What this spending could however not achieve would be to alleviate the scarcity of capital, this is to say it could not provide any additional capital goods. If the government were to spend the funds on 'shovel-ready' (as they are today called) public works, then capital would have to be withdrawn from other employments. In the market economy, capital is as a rule employed wherever it serves to provide the satisfaction of the most urgent wants of consumers. Hence this withdrawing of capital goods for public works projects would impair these want-satisfactions.
If on the other hand the government were to spend the tax revenues it receives during the boom on various goods in order to hoard them so they can be employed later on when the slump arrives (raw materials, intermediate capital goods or consumer goods for the workers to be employed in its planned investment projects), it would not counteract the boom but accentuate and intensify it. This would lead to an even worse economic crisis.
Let us not forget, government spending on capital goods will always be in competition with wealth creators who are bidding for the same scarce means of production. It therefore impairs their ability to generate wealth.

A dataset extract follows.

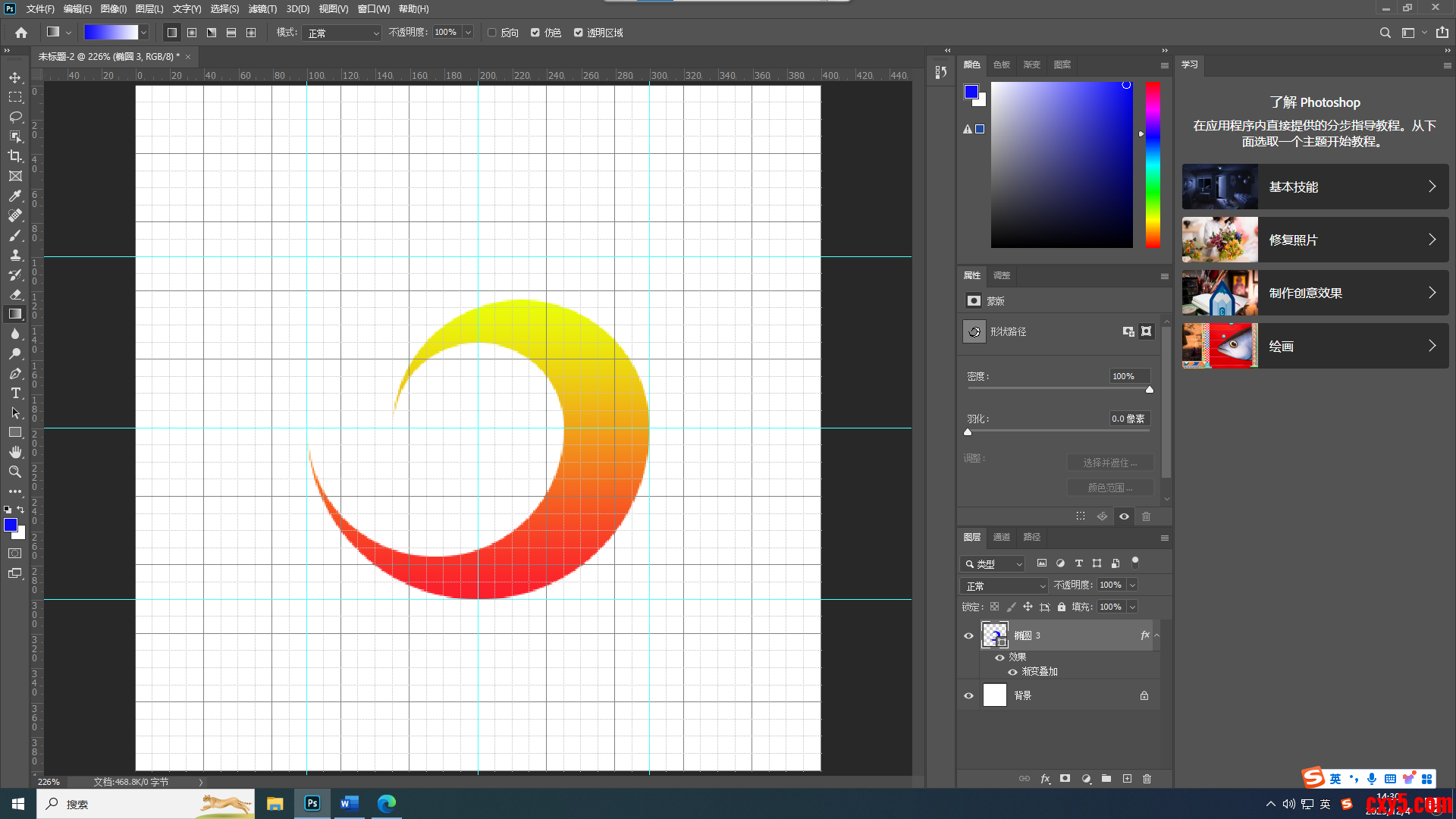Select the Hand tool

(15, 452)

In other words, the allegedly 'correct' way of implementing the Keynesian recipe is not going to work either. Of course there is not even a question of implementing it, since the government did manifestly not produce any surpluses during the boom, quite the contrary. So the Krugman recommendation at present amounts to 'spend more anyway'.
However, there can be no increase in 'aggregate spending' achieved in this manner, since the only way the government can spend more is by either raising taxes or borrowing the money. In both cases the private sector's ability to spend and invest is curtailed to the exact same extent to which the government's spending power is increased. The third method is to inflate the money supply further (in reality a mixture of all these methods has been and continues to be employed). This is even worse, as it brings about all the attendant effects of inflation. In an economy that is already severely impaired by successive episodes of credit booms and the capital consumption they have engendered, this inflationary policy can at best bring a short term flare-up of economic activity that delays the slump but only makes it worse in the end, as even more scarce capital is malinvested and wasted.
Incidentally this seems to be precisely the position the US economy now finds itself in after several years of enormous money supply inflation and deficit spending – namely on the precipice of an even worse slump (even though the precise timing of its commencement is uncertain).
Similar to the post-revolutionary assembly of France and its policy of inflating the issue of assignats, the central bank has engaged in several inflationary pushes (first by lowering interest rates sharply and engaging in various 'extraordinary' liquidity provision measures, and later by the two iterations of 'quantitative easing', or more colloquially, money printing) that have brought about the temporary illusion of a return to prosperity by distorting various prices (although not necessarily those prices that the central bank wished to see distorted, like e.g. those of houses), but as soon as the inflationary measures were halted, these effects immediately began to subside again. This was evident in the prices of securities (such as stocks and junk bonds) and commodities, and it has also become evident in the behavior of leading economic indicators.